*** Opening ENTRIES SUPPLIED ***

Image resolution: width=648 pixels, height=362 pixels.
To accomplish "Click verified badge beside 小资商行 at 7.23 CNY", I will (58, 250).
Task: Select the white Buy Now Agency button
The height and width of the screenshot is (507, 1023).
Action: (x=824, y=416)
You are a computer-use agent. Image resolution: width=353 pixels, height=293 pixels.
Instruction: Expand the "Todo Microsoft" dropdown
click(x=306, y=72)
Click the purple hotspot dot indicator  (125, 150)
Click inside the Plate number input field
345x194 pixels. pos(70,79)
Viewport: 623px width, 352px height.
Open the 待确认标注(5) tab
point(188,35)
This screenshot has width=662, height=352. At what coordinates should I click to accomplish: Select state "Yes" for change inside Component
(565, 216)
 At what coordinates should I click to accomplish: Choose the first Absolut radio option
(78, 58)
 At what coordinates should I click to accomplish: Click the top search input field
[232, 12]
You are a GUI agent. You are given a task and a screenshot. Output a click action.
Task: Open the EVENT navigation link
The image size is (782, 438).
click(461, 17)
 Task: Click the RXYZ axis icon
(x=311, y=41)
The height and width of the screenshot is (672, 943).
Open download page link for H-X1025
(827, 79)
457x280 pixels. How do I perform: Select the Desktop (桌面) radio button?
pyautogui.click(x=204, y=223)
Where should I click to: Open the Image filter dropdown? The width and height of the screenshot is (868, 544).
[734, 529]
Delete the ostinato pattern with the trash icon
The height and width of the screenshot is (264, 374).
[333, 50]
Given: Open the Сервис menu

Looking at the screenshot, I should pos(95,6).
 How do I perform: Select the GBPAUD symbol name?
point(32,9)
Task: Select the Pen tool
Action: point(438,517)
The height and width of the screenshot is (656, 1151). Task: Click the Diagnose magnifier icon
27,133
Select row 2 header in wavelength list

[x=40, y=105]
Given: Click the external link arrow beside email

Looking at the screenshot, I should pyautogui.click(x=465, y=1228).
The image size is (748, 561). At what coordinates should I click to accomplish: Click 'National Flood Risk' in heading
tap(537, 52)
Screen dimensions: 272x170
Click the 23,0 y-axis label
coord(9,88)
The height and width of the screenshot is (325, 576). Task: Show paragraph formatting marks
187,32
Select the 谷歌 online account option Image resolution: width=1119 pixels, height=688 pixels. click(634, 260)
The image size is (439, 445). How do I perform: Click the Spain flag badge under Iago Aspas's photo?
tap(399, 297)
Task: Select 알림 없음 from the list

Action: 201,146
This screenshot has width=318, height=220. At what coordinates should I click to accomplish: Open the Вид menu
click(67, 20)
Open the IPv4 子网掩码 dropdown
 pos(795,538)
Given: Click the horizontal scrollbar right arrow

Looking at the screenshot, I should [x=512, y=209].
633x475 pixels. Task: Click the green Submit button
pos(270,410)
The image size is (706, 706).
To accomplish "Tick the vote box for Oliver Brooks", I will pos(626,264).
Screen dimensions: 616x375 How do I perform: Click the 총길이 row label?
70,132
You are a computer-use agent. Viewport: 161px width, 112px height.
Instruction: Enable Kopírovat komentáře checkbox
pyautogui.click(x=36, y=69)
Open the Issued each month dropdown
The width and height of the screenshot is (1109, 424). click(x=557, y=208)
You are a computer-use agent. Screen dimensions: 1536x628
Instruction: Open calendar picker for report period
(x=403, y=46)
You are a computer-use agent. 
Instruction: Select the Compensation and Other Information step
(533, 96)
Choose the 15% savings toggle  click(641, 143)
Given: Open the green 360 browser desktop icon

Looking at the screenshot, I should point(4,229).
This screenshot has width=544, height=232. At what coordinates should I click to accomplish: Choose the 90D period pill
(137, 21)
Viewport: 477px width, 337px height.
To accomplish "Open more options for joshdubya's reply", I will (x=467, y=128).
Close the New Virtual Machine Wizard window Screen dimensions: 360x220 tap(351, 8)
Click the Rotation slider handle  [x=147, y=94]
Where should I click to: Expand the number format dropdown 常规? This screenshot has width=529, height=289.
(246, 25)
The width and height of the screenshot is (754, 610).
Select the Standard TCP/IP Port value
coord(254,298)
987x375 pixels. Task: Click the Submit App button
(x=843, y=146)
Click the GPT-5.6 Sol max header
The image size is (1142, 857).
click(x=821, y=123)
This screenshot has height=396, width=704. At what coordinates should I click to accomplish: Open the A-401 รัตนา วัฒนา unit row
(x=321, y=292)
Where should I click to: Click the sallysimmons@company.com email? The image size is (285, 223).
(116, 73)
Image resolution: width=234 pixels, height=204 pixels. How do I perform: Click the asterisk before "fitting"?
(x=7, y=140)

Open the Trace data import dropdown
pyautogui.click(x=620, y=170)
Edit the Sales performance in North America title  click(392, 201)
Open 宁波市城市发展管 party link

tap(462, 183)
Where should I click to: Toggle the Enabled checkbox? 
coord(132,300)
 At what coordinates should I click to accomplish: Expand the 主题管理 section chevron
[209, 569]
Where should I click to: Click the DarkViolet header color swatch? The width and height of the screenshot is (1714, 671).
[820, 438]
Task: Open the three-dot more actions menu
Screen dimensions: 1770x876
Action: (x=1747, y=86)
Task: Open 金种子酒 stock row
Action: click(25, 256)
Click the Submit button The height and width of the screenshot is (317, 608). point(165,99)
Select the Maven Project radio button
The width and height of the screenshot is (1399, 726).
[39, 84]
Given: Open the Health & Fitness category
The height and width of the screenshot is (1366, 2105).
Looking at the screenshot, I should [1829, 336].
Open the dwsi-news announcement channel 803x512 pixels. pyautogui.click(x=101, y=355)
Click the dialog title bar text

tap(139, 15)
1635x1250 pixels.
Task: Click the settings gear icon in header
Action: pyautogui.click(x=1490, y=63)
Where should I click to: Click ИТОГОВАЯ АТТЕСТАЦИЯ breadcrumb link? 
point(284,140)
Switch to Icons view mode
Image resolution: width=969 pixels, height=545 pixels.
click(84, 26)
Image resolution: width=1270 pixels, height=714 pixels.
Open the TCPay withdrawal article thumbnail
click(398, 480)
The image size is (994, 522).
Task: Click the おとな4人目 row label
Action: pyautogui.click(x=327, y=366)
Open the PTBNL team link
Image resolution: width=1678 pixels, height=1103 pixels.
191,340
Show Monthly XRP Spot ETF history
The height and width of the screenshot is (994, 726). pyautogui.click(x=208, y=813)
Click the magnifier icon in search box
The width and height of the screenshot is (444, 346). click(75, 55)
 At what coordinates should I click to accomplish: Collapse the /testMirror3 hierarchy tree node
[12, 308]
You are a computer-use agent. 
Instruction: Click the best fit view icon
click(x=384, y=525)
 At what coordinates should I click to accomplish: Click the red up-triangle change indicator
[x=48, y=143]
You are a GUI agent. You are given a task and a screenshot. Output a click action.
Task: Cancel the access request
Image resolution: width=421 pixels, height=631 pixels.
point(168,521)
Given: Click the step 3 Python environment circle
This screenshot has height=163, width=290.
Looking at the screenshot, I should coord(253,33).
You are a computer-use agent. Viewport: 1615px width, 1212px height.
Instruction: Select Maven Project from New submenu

*** Closing ENTRIES SUPPLIED ***

## PROBLEM REQUIREMENTS
Among the entries above, how many lines include the word "will"? Give the number with no comment.

## ANSWER FOR THE TASK
3